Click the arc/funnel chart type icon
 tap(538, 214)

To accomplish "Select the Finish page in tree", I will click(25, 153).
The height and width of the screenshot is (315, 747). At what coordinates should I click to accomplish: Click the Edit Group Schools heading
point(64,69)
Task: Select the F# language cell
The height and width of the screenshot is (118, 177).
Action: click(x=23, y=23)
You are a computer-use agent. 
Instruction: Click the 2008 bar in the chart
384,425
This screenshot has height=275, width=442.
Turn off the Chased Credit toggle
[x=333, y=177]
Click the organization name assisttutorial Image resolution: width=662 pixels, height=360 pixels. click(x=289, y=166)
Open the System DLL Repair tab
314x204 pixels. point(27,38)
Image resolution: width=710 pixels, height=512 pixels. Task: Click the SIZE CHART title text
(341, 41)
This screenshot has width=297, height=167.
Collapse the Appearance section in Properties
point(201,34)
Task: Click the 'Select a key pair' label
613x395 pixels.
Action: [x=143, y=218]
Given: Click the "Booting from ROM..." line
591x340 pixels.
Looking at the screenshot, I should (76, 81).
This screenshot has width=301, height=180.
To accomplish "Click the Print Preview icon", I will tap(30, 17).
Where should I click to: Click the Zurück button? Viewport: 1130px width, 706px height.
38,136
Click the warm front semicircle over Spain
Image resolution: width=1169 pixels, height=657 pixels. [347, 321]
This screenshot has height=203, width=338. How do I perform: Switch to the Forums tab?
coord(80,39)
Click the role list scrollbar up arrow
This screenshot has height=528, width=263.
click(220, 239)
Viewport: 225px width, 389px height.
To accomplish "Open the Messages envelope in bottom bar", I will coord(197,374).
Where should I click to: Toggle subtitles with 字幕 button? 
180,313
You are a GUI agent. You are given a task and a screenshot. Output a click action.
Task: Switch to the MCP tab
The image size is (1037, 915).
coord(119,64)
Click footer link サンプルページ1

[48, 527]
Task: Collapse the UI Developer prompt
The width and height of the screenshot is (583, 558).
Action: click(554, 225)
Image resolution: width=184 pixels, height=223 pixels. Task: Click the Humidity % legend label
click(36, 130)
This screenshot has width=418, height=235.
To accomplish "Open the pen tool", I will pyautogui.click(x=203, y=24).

******************************

* [WHAT THE TASK ASKS] Every line containing the string "agent" should be pulled from the listing and copied.

* [YOUR SOLUTION]
You are a computer-use agent. 
You are a GUI agent. You are given a task and a screenshot. Output a click action.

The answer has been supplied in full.